* WHAT THIS TASK INVOLVES
Only the lines from the one containing "[toggle dark mode] (30, 122)" through the final line below belong in the output, copied exactly and without pictures.

◆ ◆ ◆

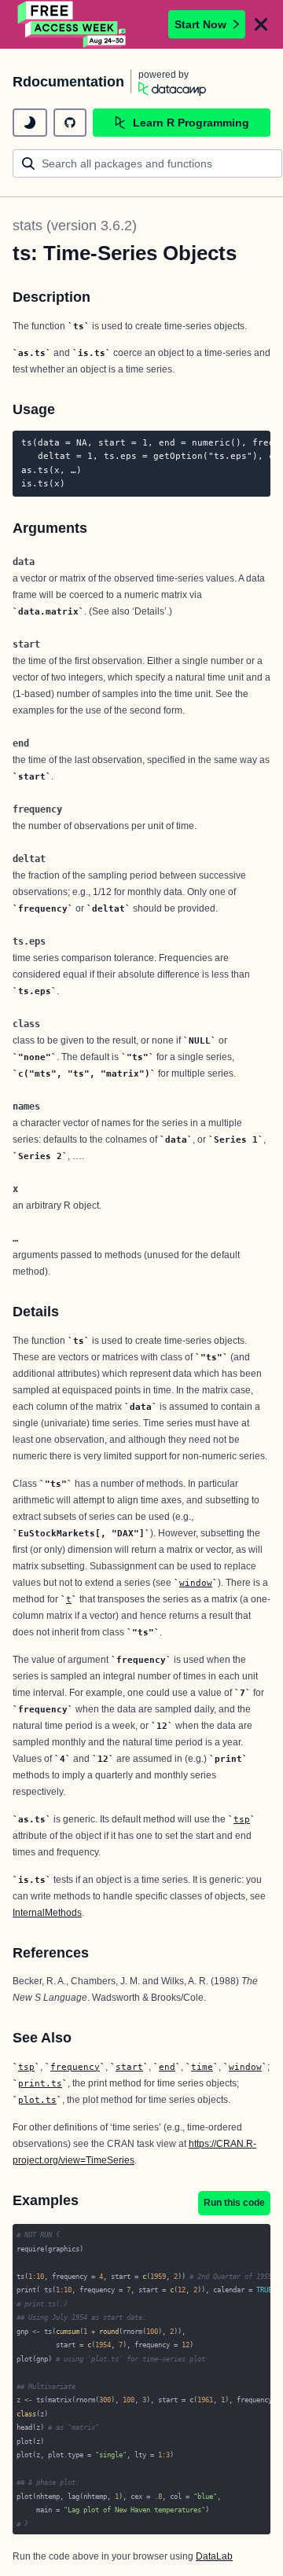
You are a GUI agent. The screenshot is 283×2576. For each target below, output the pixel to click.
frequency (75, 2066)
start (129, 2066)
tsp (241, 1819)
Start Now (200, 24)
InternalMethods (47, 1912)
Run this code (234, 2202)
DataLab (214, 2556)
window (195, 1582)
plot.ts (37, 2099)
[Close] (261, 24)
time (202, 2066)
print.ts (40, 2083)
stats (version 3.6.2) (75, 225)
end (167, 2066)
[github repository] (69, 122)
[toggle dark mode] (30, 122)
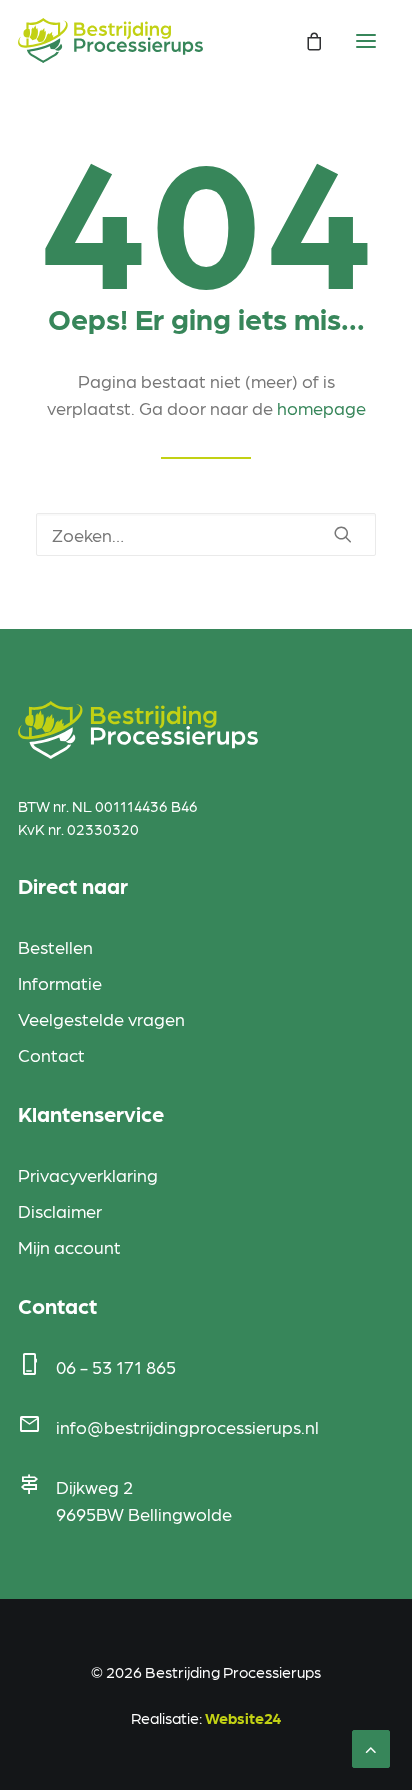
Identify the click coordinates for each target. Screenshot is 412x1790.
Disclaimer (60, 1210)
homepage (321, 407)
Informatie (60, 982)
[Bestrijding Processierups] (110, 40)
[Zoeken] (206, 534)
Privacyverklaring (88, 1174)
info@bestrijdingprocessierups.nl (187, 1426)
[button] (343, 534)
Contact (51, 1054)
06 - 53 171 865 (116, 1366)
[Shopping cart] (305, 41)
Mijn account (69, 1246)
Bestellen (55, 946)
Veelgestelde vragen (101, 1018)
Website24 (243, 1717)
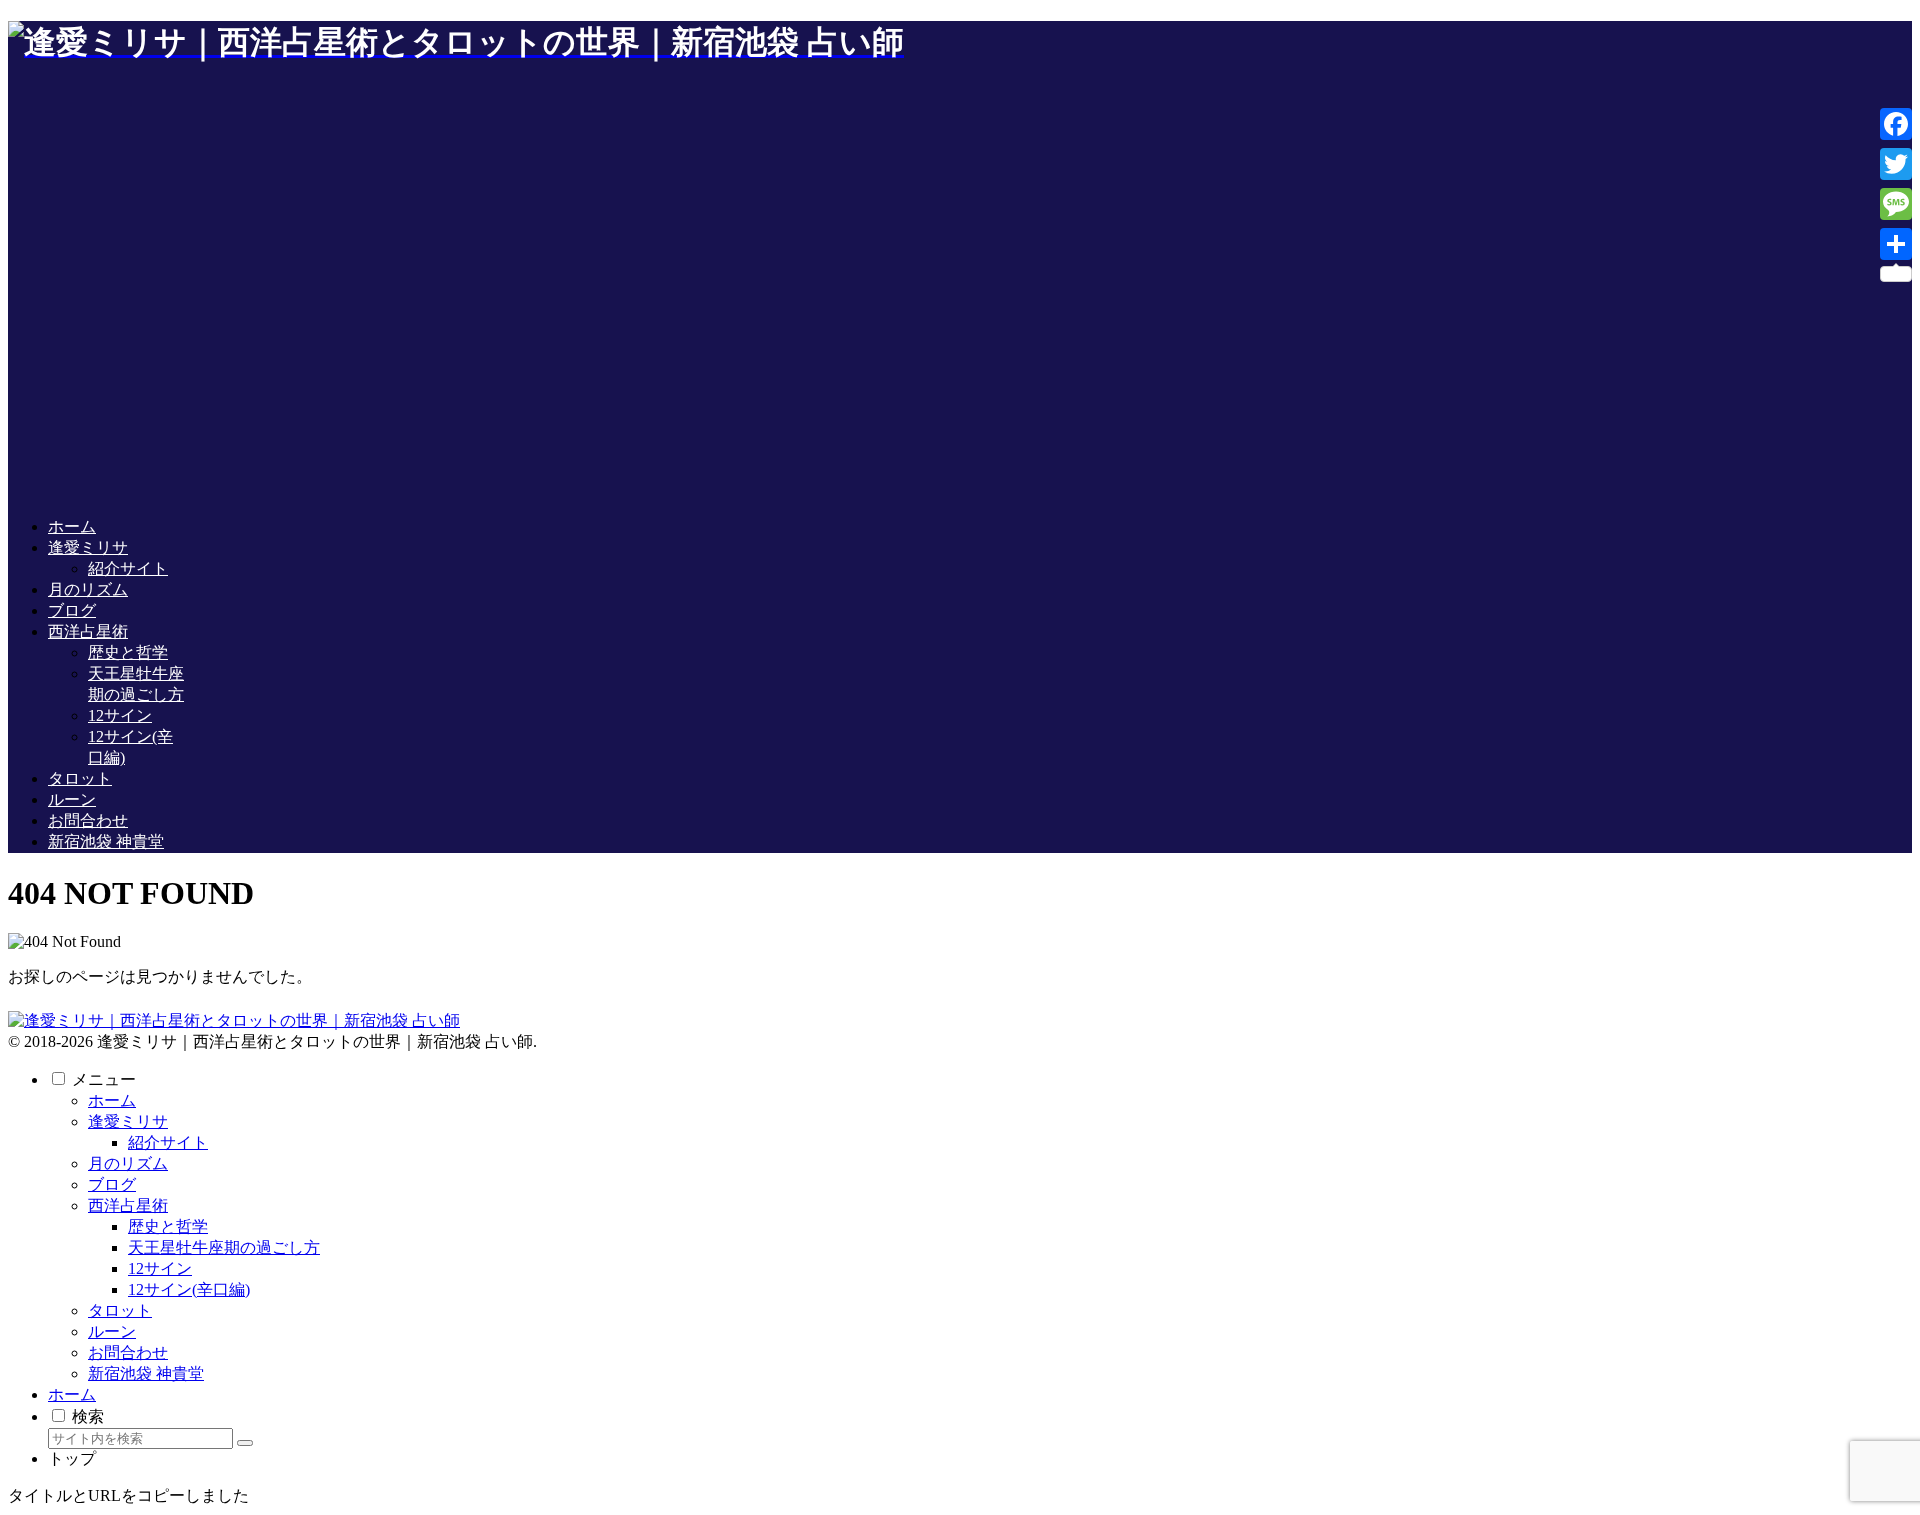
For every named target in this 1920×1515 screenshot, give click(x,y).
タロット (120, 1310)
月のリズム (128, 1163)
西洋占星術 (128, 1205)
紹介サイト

◆ ◆ ◆

* WRITTEN SOLUTION
[toggle dark mode] (30, 122)
Identify the click coordinates for each target. Screenshot is 412x1790.
Disclaimer (60, 1210)
homepage (321, 407)
Informatie (60, 982)
[Bestrijding Processierups] (110, 40)
[Zoeken] (206, 534)
Privacyverklaring (88, 1174)
info@bestrijdingprocessierups.nl (187, 1426)
[button] (343, 534)
Contact (51, 1054)
06 - 53 171 865 (116, 1366)
[Shopping cart] (305, 41)
Mijn account (69, 1246)
Bestellen (55, 946)
Veelgestelde vragen (101, 1018)
Website24 (243, 1717)
For every named target in this 1920×1515 screenshot, give click(x,y).
タロット (120, 1310)
月のリズム (128, 1163)
西洋占星術 (128, 1205)
紹介サイト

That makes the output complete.